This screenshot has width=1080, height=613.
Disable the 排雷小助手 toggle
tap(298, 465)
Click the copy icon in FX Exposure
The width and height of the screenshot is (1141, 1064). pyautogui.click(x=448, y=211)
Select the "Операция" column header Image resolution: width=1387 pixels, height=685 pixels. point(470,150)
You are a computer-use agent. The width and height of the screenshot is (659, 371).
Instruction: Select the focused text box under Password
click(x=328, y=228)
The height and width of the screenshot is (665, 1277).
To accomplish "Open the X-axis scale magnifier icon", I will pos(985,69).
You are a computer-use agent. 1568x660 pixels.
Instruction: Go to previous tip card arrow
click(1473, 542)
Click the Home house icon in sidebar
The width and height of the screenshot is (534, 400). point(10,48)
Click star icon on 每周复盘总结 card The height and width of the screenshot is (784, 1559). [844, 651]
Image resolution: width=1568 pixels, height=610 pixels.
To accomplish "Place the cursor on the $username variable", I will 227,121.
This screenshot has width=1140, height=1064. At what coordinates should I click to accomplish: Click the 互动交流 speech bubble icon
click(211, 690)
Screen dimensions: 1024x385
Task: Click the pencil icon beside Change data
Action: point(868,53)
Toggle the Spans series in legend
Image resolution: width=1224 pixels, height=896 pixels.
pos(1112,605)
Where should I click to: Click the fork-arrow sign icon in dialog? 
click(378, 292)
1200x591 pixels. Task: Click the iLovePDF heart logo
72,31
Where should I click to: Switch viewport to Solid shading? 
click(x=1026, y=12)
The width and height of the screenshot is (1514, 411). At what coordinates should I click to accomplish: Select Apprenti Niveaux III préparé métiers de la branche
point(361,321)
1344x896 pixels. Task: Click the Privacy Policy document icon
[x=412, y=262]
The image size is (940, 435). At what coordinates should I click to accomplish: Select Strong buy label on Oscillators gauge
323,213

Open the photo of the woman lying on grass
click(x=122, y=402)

_ _ _ _

> _Goal of the exercise_
Copy exactly the line containing "height=685 pixels. point(470,150)" and every line after it, ending with the last line of the records above.

> _Reply_
Select the "Операция" column header Image resolution: width=1387 pixels, height=685 pixels. point(470,150)
You are a computer-use agent. The width and height of the screenshot is (659, 371).
Instruction: Select the focused text box under Password
click(x=328, y=228)
The height and width of the screenshot is (665, 1277).
To accomplish "Open the X-axis scale magnifier icon", I will pos(985,69).
You are a computer-use agent. 1568x660 pixels.
Instruction: Go to previous tip card arrow
click(1473, 542)
Click the Home house icon in sidebar
The width and height of the screenshot is (534, 400). point(10,48)
Click star icon on 每周复盘总结 card The height and width of the screenshot is (784, 1559). [844, 651]
Image resolution: width=1568 pixels, height=610 pixels.
To accomplish "Place the cursor on the $username variable", I will 227,121.
This screenshot has width=1140, height=1064. At what coordinates should I click to accomplish: Click the 互动交流 speech bubble icon
click(211, 690)
Screen dimensions: 1024x385
Task: Click the pencil icon beside Change data
Action: point(868,53)
Toggle the Spans series in legend
Image resolution: width=1224 pixels, height=896 pixels.
pos(1112,605)
Where should I click to: Click the fork-arrow sign icon in dialog? 
click(378, 292)
1200x591 pixels. Task: Click the iLovePDF heart logo
72,31
Where should I click to: Switch viewport to Solid shading? 
click(x=1026, y=12)
The width and height of the screenshot is (1514, 411). At what coordinates should I click to accomplish: Select Apprenti Niveaux III préparé métiers de la branche
point(361,321)
1344x896 pixels. Task: Click the Privacy Policy document icon
[x=412, y=262]
The image size is (940, 435). At what coordinates should I click to accomplish: Select Strong buy label on Oscillators gauge
323,213

Open the photo of the woman lying on grass
click(x=122, y=402)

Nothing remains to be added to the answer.